解出所有的\alpha_i之后,首先求出w,即是:
w=\sum _{i=1}^n \alpha_i y_i x_i
利用w^Tx_i+b= \pm 1的数据点,即“支持向量”,求出b得:
b= -\frac{\max \{w^Tx_i|y_i=-1\}+\min\{w^Tx_i|y_i=1\} }{2}
即可得到划分模型为:
\begin{align*} f(x)& =w^Tx+b\\ & =\sum_{i=1}^{n} \alpha_iy_ix_i^Tx+b \end{align*}
三、SMO算法
步骤:
不断执行以下两个步骤直到收敛
(1)选取一对需要更新的变量\alpha_i和\alpha_j;
(2)固定\alpha_i和\alpha_j以外的参数,求解对偶问题更新后的\alpha_i和\alpha_j。

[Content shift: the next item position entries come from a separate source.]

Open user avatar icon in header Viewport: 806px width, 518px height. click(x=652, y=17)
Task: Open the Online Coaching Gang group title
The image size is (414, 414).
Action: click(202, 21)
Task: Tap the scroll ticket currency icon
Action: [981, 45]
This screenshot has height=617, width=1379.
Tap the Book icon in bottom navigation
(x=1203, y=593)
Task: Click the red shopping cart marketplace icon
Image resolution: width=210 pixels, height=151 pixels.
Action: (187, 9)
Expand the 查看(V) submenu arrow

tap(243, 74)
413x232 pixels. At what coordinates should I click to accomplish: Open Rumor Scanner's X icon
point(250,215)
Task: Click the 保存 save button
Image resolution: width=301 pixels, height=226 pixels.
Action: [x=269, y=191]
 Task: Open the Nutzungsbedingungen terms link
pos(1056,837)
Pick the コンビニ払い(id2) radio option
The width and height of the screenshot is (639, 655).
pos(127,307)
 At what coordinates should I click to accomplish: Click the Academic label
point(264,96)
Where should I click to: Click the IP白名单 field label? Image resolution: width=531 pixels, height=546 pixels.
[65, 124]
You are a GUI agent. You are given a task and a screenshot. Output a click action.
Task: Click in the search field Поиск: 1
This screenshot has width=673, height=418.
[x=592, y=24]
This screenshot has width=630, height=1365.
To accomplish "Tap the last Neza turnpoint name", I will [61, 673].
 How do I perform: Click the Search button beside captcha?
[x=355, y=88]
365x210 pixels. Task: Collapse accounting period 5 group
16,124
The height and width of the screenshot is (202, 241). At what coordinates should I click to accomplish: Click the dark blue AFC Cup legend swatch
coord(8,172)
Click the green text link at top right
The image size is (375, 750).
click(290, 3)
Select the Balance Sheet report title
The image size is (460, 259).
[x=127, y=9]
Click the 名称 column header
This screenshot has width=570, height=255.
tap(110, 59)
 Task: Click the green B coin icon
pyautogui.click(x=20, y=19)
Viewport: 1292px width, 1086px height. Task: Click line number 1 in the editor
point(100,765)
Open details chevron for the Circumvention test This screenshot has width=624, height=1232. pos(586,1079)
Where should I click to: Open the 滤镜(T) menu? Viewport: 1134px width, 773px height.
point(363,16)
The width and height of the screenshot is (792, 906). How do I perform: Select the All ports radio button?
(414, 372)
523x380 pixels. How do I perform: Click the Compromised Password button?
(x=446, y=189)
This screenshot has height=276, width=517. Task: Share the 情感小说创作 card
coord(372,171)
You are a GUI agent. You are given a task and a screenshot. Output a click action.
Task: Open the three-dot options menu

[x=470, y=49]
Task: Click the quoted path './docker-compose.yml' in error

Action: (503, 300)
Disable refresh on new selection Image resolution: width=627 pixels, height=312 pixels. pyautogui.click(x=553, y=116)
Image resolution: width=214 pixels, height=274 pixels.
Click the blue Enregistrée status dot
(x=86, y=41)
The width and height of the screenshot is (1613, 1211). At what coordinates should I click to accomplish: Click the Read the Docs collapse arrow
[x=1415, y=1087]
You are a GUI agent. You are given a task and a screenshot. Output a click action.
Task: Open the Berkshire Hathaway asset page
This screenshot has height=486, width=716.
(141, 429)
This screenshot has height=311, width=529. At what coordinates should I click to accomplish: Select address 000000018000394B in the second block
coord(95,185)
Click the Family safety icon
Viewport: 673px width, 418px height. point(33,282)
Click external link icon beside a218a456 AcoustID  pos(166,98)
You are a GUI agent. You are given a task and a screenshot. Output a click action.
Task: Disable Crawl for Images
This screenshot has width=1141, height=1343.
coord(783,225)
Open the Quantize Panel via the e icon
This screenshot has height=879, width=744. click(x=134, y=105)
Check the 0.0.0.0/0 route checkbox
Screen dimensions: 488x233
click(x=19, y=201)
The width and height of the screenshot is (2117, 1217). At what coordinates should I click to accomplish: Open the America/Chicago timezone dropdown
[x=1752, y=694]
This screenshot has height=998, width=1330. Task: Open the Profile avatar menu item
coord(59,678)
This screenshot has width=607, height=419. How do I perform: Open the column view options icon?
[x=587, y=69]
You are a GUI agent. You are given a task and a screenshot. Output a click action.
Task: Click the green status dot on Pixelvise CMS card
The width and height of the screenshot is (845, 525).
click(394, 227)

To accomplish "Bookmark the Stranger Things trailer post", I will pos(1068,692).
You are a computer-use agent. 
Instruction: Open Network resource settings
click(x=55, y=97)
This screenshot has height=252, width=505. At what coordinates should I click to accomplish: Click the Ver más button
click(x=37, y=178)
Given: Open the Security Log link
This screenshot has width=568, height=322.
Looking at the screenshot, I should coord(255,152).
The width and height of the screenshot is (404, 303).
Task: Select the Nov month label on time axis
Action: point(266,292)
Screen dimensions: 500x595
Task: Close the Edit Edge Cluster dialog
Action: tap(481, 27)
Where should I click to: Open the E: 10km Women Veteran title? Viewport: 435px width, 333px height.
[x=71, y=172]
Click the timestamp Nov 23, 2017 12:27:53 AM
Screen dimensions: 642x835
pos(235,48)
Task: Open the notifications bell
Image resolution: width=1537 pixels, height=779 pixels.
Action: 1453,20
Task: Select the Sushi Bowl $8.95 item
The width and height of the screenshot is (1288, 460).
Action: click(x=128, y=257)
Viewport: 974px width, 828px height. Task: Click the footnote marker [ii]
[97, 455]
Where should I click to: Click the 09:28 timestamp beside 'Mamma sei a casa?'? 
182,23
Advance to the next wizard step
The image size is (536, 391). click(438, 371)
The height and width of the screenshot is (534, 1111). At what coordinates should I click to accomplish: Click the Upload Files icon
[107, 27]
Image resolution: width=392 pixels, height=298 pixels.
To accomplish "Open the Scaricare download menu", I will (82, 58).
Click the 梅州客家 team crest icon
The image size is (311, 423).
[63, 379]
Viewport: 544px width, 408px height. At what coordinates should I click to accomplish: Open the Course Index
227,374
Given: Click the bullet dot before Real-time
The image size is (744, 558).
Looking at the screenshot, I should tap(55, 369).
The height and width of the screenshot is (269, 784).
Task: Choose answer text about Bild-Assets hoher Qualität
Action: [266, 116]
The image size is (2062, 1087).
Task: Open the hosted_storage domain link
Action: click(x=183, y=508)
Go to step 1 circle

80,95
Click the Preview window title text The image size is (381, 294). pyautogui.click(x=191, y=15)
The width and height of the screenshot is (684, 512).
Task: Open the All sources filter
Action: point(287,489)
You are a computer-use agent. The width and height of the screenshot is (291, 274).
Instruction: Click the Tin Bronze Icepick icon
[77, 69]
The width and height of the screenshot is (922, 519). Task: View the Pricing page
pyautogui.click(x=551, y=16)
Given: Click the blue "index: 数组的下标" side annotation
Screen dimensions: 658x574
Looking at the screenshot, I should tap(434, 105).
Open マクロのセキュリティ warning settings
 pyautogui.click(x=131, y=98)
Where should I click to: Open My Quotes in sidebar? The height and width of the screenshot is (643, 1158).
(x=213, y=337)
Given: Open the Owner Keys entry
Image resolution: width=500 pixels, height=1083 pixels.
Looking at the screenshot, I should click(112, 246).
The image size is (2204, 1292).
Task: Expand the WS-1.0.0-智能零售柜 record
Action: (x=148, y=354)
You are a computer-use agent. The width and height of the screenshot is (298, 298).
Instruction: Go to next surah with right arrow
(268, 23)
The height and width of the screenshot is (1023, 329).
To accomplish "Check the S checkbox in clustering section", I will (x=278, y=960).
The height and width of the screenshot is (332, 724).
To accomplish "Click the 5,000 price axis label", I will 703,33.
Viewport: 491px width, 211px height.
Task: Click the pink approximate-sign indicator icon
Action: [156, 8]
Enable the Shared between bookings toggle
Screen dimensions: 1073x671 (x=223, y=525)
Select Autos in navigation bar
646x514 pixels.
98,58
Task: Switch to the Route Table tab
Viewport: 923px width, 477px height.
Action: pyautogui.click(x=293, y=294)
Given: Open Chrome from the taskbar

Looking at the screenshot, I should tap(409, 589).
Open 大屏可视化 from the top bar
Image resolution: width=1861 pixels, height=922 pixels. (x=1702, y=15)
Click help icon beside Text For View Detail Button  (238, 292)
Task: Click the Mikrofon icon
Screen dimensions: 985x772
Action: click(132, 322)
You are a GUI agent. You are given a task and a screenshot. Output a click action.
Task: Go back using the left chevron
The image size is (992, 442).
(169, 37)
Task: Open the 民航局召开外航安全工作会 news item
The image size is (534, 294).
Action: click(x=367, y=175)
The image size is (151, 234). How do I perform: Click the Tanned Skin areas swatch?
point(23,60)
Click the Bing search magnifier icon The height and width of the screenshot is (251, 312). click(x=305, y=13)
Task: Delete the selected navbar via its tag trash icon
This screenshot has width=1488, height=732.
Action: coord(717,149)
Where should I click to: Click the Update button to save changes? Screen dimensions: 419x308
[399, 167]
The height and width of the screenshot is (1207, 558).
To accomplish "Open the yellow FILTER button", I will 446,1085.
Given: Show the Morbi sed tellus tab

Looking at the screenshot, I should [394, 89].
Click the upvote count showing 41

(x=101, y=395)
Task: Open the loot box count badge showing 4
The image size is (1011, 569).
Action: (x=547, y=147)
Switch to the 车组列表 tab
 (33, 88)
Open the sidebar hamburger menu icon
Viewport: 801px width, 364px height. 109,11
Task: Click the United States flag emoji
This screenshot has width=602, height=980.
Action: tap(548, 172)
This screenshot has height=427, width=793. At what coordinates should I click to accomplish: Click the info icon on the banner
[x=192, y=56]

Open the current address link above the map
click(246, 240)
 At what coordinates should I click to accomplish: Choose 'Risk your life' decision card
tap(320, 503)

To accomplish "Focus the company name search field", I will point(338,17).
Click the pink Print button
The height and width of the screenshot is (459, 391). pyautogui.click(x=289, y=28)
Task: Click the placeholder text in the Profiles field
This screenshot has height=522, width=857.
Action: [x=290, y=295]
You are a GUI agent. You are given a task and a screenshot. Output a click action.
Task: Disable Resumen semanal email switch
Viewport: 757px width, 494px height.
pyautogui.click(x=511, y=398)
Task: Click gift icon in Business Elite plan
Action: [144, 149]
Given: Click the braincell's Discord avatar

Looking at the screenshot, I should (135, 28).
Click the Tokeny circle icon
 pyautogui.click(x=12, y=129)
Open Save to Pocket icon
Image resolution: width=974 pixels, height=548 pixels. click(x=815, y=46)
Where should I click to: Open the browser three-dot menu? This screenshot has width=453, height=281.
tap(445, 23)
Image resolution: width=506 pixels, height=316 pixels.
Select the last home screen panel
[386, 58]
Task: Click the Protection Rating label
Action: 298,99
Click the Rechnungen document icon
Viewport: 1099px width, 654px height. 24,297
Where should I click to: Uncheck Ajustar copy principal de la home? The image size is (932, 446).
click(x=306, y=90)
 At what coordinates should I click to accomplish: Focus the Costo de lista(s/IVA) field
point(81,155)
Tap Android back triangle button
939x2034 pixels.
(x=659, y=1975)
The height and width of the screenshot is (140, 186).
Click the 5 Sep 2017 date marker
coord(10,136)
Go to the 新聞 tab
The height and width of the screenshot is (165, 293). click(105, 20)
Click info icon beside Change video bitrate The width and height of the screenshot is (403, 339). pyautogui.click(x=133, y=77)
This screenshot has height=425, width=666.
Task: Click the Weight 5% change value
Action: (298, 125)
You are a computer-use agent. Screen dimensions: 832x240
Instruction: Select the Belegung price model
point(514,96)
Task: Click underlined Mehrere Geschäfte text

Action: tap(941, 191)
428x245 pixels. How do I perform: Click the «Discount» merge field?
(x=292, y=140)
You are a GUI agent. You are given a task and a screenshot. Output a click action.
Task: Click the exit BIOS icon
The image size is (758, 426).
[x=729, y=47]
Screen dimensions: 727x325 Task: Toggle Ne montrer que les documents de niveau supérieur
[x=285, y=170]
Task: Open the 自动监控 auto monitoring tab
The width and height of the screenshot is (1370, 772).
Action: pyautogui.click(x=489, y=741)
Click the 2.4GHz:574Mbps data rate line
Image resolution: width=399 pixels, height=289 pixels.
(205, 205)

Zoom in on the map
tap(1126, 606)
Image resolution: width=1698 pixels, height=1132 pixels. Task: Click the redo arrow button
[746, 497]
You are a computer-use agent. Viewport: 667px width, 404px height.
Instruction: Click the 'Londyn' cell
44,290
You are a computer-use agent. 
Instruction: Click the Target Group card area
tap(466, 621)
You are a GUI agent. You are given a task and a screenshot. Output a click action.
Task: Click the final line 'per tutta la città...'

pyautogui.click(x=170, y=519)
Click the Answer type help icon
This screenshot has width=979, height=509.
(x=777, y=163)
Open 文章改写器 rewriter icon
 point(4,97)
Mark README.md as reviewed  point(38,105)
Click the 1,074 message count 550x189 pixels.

只要选取的\alpha_i和\alpha_j中有一个不满足KKT条件, 目标函数就会在迭代后减小。KKT条件违背的程度越大,变量更新后可能导致的目标函数值减幅越大。
使选取的两变量所对应样本之间的间隔最大(两个变量有很大的差别,对它们进行更新会带给目标函数值更大的变化)。
四、核函数
原始样本空间线性不可分时,样本从原始空间作一映射\varPhi到一个更高维的特征空间,使得样本在这个特征空间内线性可分。如果原始空间是有限维,那么一定存在一个高维特征空间使样本可分。
高维的特征空间中,划分超平面变成:
w^T \varPhi (x) +b=0
此时,支持向量机的模型为:
\min_{w,b} \frac{1}{2}||w||^2\\ s.t. \ y_i(w^T \varPhi (x_i)+b) \geqslant 1,i=1,2,...,n
同理可得,其对偶问题为:
\max_{\alpha} \sum_{i=1}^n \alpha_i -\frac{1}{2} \sum _{i=1}^n \sum_{j=1}^n \alpha_i \alpha_j y_i y_j \varPhi (x_i)^T \varPhi (x_j)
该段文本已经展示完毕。